Purpose: To study phenotype-genotype correlation in patients with hereditary retinoma, a benign tumor wich presents either as an old retinal scar or as a mass resembling the post irradiation regression pattern of retinoblastoma.
Methods: We selected bilaterally affected patients with retinoma in one eye and either retinoma or retinoblastoma in the other eye. All patients underwent full ophthalmic examination. After obtaining informed consent, DNA was extracted from peripheral blood leucocytes and the RB1 gene was screened by DHPLC and direct sequencing of the promoter and all the exons.

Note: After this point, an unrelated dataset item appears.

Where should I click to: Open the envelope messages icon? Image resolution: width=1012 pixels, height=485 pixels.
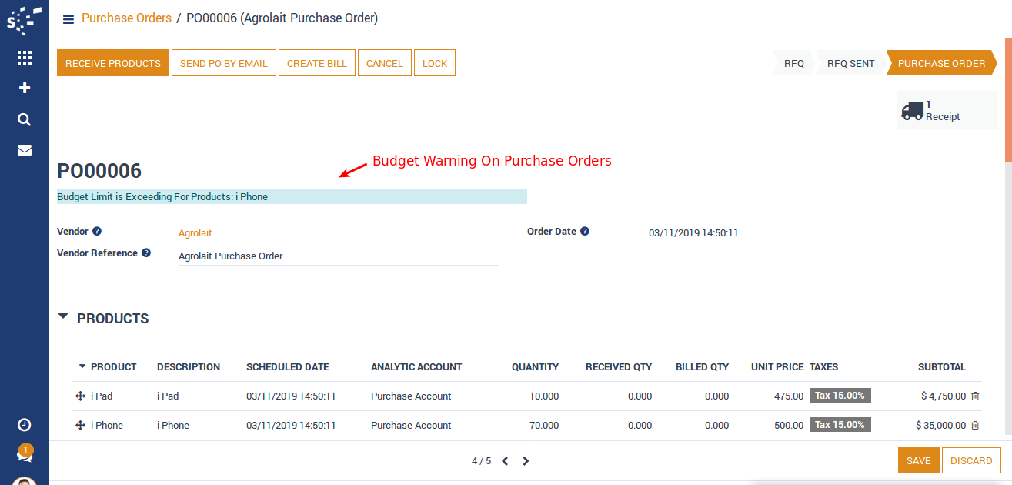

Results: Twenty-one patients with available DNA were included in the study. We identified a germline mutation in 16 of the 21 patients. Out of the 16 patients with identified mutations, 14 cases were familial, from 8 families, and 2 cases were sporadic. Thus, we had 10 index cases in total. The 10 identified mutations were located in exons 1, 10,11,13,14 and 19 to 23. Four of the identified mutations were not previously reported, these are g.64407delT, g.153236A>T, g.156743delTCTG and g.162078delA. Truncating mutations were found in 12 out the 16 cases, and missense mutations in the remaining 4 cases. There was no correlation between the type of mutation and the number of tumor foci per eye (retinoblastoma or retinomas). Inter and intrafamilial significantly heterogeneous expressivity was observed.
Conclusions: The present study suggests that the type of inherited mutation is not the determinant factor for the development of retinomas. We postulate that genetic or epigenetic modifier factors might be involved, as well as the nature of the second, non-inherited mutation.